Selon Richard Guiragossian, la proposition du ministre turc des Affaires étrangères de rencontrer les délégués arméniens était une tentative pour démontrer au monde que la Turquie poursuit le processus de normalisation des relations avec l'Arménie.
La Turquie reconnaît que l'Azerbaïdjan entrave l'amélioration des relations arméno-turques, de plus, les relations Turquie-Azerbaïdjan ont de nouveau empiré après la réunion de Kazan, car il a été clair pour tous que l'échec était imputable à l'Azerbaïdjan, ce qui a entrainé la colère du ministre Davutoglu. Le politologue a eu l'impression que les relations entre les deux pays ne sont plus au beau fixe. "Le mythe d'un peuple et deux États n'existe plus", a-t-il déclaré ajoutant qu'Ankara n'apprécie pas que Bakou lui lance des ultimatums et lui dicte sa conduite.
Lors de leur entretien avec Davutoglu, les délégués arméniens ont soulevé trois grandes questions.
"Tout d'abord, c'est Ankara qui entrave le processus de normalisation des relations, alors qu'Erevan a tout fait pour les améliorer. Par ailleurs, les représentants arméniens ont fait valoir qu'Erevan ne peut pas attendre indéfiniment le bon vouloir d'Ankara.
Deuxièmement, il y a deux sujets unificateurs des Arméniens du monde entier, à savoir : la reconnaissance du génocide arménien et la résolution du conflit du Karabakh ; ce qu'Ankara ne peut ignorer.
Et enfin, nous avons rappelé que la Turquie a signé un document pour l'amélioration des relations et ce sans conditions préalables, maintenant elle met une pré-condition, ce qui n'est pas juste," a déclaré le politologue arménien.
Guiragossian a eu l'impression que la Turquie va bientôt essayer de tester la solidité de l'Arménie. "Toutefois, ils seront déçus de constater que l'Arménie est forte. Elle a renforcé ses positions suite au blocus imposé par l'Azerbaïdjan et la Turquie. Et il n'est pas exclu maintenant que le temps soit venu pour l'Arménie de pouvoir dicter des conditions préalables," et d'ajouter : "qu'aucun progrès dans le processus arméno-turque n'est prévu dans un proche avenir, cependant la Turquie peut faire un geste avant 2015."

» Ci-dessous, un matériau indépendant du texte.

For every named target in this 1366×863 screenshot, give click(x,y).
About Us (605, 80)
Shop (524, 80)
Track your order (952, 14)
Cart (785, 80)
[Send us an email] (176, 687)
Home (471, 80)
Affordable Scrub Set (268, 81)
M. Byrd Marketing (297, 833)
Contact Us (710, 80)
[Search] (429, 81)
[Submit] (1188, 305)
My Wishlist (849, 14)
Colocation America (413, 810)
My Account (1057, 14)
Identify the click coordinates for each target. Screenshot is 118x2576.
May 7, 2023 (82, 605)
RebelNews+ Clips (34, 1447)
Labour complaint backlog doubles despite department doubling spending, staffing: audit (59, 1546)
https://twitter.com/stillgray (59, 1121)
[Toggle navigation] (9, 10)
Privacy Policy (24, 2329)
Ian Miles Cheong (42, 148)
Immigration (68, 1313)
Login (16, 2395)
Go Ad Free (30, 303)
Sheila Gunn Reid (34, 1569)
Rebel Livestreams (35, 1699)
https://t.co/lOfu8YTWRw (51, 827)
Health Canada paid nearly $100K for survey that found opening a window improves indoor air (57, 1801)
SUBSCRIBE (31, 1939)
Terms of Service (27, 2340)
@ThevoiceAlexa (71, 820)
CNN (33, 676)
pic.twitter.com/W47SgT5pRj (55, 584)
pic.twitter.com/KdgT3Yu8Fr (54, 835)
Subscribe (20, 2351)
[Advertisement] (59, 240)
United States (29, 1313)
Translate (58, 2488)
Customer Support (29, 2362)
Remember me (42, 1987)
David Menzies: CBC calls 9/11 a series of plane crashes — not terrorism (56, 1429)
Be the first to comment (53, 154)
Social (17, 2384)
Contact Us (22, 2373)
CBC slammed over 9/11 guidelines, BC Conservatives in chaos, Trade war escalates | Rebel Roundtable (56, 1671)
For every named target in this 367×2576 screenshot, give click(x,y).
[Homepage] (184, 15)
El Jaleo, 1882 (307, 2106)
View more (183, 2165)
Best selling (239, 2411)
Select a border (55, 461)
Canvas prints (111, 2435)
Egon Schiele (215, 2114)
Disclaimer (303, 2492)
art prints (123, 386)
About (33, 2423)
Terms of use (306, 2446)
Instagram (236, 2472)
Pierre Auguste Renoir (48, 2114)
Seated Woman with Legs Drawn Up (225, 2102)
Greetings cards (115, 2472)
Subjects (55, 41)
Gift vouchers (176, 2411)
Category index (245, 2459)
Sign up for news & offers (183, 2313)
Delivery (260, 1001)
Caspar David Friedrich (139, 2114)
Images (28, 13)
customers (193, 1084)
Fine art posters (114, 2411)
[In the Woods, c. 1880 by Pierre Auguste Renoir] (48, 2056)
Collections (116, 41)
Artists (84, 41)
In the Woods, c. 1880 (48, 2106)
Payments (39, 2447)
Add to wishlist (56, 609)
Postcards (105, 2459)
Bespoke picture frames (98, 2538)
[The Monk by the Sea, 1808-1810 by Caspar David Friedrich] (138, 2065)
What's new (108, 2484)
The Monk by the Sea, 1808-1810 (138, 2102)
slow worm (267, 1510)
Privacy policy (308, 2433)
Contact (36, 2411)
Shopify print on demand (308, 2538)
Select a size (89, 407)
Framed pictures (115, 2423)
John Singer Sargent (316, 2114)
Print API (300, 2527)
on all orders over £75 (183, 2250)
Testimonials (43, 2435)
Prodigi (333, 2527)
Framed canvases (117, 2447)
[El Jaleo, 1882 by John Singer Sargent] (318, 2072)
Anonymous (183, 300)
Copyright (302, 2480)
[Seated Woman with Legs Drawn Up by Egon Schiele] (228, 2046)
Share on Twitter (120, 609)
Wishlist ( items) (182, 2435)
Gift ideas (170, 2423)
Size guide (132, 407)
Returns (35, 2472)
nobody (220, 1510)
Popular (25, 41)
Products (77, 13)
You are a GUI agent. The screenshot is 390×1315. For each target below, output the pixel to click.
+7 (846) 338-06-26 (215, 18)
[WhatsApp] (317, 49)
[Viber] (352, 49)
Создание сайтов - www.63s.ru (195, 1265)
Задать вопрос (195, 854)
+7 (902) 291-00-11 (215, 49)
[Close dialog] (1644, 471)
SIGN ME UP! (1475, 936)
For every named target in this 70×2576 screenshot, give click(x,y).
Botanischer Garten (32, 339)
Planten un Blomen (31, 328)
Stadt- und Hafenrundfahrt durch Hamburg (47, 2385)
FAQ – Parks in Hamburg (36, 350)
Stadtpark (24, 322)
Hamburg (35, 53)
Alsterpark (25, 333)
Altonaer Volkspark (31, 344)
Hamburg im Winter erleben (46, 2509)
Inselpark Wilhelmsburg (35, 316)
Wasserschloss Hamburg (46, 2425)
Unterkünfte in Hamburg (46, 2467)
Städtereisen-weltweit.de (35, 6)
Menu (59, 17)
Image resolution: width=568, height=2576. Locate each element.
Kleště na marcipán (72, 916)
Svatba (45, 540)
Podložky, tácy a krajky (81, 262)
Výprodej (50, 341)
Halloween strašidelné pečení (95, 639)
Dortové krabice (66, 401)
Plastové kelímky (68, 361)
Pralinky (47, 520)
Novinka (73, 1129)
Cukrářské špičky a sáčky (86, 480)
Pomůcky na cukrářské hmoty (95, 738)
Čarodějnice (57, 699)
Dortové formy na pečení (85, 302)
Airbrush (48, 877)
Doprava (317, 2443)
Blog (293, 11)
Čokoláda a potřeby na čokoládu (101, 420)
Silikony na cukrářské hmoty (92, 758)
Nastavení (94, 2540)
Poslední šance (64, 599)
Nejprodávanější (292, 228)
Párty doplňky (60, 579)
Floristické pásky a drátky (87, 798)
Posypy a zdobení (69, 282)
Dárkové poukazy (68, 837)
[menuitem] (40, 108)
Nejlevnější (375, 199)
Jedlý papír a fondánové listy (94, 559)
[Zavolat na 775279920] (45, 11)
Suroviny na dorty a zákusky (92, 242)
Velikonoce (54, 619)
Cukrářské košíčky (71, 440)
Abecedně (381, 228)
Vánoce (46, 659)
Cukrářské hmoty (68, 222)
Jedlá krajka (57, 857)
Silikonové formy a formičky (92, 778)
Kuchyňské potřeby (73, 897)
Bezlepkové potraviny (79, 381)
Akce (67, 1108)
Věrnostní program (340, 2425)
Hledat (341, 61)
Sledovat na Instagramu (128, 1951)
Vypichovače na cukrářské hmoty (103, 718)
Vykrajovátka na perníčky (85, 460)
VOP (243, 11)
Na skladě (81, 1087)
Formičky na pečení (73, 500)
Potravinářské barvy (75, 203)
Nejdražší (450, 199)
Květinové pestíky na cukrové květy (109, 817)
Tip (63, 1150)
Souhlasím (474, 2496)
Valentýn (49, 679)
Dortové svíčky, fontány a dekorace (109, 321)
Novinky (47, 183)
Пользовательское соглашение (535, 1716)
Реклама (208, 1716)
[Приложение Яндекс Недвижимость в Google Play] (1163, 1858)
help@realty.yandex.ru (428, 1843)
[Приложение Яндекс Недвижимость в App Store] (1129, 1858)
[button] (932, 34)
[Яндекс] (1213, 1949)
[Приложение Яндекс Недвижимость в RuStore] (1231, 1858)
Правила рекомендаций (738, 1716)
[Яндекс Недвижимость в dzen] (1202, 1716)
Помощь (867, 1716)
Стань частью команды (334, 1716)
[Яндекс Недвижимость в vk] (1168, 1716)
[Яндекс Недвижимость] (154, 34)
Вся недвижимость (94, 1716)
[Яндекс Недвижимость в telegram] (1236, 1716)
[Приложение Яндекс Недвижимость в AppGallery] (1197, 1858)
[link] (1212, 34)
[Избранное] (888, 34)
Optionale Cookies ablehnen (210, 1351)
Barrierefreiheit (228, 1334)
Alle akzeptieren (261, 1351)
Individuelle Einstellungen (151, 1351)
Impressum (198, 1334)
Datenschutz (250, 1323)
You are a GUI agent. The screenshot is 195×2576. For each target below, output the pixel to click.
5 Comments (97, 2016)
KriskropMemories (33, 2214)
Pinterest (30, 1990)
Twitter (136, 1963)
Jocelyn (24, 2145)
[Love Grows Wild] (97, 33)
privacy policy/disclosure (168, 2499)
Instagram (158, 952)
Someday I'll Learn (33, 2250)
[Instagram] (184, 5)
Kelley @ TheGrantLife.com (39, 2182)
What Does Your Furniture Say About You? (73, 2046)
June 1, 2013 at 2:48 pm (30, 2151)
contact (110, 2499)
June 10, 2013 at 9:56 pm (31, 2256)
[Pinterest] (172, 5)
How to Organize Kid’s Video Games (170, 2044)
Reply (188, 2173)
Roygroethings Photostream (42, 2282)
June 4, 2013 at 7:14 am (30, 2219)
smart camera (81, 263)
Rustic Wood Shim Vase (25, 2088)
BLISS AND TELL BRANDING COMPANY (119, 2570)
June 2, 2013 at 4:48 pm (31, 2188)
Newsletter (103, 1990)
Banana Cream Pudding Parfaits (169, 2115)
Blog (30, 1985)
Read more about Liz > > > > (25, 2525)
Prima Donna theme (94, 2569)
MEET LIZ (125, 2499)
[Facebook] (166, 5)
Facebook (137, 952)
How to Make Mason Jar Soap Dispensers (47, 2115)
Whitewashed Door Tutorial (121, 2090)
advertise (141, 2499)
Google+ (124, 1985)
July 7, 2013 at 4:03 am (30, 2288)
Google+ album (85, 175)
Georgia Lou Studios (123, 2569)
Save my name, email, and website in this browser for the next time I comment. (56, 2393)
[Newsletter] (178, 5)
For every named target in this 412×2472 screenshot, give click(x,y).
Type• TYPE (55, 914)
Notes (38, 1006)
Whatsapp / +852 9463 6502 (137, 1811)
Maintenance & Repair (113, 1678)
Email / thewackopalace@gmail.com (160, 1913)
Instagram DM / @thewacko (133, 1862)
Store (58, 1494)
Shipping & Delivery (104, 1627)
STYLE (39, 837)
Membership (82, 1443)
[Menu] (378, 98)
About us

Les représentants de la société civile arménienne ont souligné à Davutoglu que : "l'Arménie est en position de force aujourd'hui, qu'elle peut survivre même sans l'ouverture de la frontière arméno-turque et que reconnaitre le génocide arménien est dans l'intérêt de la Turquie."
Abordant les négociations de paix sur le conflit du Karabakh, les suggestions du président russe Dmitri Medvedev sont plus proches de la position de l'Azerbaïdjan que de la position de l'Arménie. Toutefois, l'expert n'a pas précisé lesquelles. "Ce qui s'est dégagé de la réunion de Kazan, c'est que l'Azerbaïdjan a volontairement fait échouer la rencontre soit pour des raisons de politique interne soit pour prolonger l'inévitable finale."
Une autre question se pose régulièrement : quelle a été la réponse de Serge Sarkissian aux suggestions de Dimitri Medvedev ? La réponse de l'Arménie tout comme celle de l'Azerbaïdjan sont disponibles uniquement pour certaines ‘sources diplomatiques', aussi le public tant azéri qu'arménien n'en saura rien si ce n'est des bribes par ci par là.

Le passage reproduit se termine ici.